The company owns several power plants including its most important clean electricity source: Paks Nuclear Power Plant with a total installed capacity of 2,000 MW and has 3,501 km of transmission lines. This single nuclear power plant provides more than half of Hungary's electrical power. An expansion is currently planned to add an additional 2 1200MWe VVER reactors, allowing for Hungary to decrease its carbon emissions and potentially become one of the cleanest electricity generators in Europe, along with France and Sweden.
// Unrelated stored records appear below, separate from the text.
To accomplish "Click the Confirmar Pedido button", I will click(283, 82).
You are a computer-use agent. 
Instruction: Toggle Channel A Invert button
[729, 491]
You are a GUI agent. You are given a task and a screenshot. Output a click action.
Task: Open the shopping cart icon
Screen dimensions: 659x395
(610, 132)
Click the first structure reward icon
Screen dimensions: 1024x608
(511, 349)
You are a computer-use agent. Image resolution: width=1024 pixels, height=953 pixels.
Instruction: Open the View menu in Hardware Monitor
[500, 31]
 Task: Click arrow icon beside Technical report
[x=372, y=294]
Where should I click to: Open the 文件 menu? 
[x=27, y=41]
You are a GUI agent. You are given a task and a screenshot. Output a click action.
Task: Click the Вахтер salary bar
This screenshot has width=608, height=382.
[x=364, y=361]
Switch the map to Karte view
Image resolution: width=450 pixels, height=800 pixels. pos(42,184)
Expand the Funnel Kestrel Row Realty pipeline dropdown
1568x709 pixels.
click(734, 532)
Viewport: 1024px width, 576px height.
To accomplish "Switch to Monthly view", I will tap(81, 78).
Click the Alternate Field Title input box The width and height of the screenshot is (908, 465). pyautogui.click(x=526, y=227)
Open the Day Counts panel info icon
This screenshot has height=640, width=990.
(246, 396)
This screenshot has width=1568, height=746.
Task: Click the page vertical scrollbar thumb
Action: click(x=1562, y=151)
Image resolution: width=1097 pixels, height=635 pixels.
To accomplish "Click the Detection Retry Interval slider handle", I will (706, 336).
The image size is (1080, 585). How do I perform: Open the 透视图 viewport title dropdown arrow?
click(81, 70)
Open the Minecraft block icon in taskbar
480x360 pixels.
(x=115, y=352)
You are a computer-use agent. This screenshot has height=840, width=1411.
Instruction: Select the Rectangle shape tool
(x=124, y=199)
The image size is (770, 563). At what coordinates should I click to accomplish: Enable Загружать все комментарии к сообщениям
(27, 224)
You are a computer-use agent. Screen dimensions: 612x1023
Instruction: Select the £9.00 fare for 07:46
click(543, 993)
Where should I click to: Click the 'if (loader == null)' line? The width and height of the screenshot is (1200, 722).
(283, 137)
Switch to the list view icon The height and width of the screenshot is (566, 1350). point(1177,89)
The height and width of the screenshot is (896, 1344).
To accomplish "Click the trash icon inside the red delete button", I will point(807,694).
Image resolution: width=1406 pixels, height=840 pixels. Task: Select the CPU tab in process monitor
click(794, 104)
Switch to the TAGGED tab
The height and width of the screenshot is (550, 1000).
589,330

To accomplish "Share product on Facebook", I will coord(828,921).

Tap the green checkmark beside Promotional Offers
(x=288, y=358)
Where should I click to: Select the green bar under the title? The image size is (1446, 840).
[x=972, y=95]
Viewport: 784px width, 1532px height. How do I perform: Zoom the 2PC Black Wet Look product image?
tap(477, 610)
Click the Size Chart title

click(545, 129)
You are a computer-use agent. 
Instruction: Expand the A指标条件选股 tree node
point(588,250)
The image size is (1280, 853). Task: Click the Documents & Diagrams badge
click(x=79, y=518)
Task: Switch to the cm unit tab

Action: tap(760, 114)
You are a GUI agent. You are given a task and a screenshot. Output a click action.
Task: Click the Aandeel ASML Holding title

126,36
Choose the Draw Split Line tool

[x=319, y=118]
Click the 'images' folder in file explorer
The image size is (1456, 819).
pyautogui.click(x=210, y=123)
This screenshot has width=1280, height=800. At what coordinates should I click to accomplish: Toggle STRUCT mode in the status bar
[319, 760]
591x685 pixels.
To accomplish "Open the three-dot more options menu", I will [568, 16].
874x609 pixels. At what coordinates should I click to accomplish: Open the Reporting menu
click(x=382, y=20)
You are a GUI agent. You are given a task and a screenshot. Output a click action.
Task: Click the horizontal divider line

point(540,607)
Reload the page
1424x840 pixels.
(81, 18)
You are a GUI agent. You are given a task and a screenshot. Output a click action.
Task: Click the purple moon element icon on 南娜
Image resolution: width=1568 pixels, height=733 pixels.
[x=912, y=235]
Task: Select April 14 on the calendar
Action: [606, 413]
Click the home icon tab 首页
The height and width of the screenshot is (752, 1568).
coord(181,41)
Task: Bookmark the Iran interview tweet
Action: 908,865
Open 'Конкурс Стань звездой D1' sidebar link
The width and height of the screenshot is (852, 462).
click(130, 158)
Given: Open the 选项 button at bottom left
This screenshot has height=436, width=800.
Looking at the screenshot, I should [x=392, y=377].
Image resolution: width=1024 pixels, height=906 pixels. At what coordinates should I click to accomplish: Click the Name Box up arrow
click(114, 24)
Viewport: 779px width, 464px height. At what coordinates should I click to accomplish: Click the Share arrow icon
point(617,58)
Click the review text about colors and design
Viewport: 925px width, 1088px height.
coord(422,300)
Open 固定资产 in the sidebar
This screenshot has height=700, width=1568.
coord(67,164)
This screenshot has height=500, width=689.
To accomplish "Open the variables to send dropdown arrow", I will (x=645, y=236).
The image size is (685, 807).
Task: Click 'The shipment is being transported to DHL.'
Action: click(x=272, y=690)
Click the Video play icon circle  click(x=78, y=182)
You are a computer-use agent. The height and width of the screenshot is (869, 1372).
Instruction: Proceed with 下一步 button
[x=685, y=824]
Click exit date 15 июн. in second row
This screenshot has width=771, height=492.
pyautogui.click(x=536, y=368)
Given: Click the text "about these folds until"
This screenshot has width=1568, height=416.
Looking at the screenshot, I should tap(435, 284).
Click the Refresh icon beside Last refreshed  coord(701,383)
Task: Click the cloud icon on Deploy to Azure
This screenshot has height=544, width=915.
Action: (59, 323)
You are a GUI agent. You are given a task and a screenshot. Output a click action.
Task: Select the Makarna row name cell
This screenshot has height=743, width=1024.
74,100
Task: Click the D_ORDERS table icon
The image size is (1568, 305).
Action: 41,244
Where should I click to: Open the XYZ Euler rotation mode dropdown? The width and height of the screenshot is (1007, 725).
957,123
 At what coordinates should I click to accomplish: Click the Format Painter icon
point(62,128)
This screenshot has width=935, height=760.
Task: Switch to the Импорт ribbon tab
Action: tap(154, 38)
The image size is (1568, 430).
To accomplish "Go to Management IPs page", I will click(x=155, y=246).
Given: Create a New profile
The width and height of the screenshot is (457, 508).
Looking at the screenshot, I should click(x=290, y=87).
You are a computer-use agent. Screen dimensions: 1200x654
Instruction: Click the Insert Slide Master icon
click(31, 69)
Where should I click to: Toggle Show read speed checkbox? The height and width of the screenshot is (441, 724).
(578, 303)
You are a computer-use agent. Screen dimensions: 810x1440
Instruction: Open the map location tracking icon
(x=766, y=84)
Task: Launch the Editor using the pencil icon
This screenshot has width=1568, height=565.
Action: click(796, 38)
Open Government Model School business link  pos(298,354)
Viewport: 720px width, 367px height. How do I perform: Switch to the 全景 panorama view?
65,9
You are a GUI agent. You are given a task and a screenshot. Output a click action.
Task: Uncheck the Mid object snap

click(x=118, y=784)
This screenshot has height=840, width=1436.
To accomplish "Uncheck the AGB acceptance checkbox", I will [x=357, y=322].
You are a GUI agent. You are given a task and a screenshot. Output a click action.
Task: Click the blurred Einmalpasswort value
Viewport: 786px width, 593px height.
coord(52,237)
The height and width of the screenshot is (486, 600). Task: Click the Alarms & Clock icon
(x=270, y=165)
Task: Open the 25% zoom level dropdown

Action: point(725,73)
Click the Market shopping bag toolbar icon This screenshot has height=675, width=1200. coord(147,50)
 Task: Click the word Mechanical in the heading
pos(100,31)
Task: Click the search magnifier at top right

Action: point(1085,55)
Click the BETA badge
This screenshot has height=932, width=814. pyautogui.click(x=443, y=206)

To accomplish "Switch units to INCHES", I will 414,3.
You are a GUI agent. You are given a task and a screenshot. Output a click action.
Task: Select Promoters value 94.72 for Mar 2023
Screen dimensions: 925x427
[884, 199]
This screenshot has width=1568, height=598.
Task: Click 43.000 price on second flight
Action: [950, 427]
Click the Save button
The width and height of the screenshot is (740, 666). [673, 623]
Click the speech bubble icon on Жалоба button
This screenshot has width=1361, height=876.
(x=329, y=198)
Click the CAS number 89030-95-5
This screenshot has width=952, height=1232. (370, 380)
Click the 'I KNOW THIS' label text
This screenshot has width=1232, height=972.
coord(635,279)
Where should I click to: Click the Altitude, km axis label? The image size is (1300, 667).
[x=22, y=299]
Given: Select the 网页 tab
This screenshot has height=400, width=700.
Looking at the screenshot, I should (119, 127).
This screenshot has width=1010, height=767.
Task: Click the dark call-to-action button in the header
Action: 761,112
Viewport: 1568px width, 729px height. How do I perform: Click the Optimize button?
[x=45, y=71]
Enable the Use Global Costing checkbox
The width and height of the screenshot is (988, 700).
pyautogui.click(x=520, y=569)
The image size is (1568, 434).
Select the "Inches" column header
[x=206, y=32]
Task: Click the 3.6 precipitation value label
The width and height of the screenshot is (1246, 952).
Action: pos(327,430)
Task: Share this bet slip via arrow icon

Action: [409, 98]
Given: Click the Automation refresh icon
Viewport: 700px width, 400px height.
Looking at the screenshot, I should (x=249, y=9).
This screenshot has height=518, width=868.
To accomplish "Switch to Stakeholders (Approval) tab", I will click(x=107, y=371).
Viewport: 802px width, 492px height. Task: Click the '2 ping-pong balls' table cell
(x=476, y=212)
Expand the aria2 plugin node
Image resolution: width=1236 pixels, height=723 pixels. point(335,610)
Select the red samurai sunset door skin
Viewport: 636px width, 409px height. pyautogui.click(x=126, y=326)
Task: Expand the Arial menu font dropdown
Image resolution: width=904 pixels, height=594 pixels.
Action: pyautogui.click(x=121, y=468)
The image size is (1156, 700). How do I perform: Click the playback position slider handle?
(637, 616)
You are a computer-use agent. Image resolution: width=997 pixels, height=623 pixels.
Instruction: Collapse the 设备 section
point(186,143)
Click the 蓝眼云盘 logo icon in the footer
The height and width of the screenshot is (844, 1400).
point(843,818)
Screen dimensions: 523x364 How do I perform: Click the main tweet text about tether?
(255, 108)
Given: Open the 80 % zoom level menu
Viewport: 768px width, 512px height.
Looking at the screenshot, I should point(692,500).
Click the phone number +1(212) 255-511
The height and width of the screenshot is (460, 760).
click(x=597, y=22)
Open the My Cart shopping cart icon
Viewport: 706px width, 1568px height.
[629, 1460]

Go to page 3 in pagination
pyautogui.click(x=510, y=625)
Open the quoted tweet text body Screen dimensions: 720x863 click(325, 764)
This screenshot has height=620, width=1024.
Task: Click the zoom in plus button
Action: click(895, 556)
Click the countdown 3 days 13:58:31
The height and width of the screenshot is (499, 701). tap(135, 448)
In 2011, MVM entered into  the natural gas industry and became interested in the proposed gas pipeline South Stream. The Hungarian power company wants to add a connection to the Adriatic Sea to import liquid gas from a planned Croatian gas terminal. MVM is also a founder (along with two other state enterprises: Magyar Posta/Hungarian Post and Magyar Fejlesztési Bank/Hungarian Development Bank) of the new Hungarian state-owned mobile phone company MPVI  was going to take up in 2012, but the company itself was proven to be too expensive to even start providing service. MVM sold its share to Magyar Posta in December 2013, and the MPVI's board of directors was disbanded on 19 December 2013, finalizing MPVI's incorporation to Magyar Posta.

In the middle of 2012, MVM established a subsidiary for prepare the factual steps of Paks expansion. According to the latest plans the construction will take up in 2021 and the first new unit will be complete several years later.

References

Paks expansion became a high priority project (Napi Gazdaság)
Nagyot kaszált a gázon az MVM (index.hu, Hungarian)
Az Adriánál terjeszkedne az MVM (index.hu, Hungarian)
A Magyar Postába olvad az állami mobil (Hungarian, HVG.hu)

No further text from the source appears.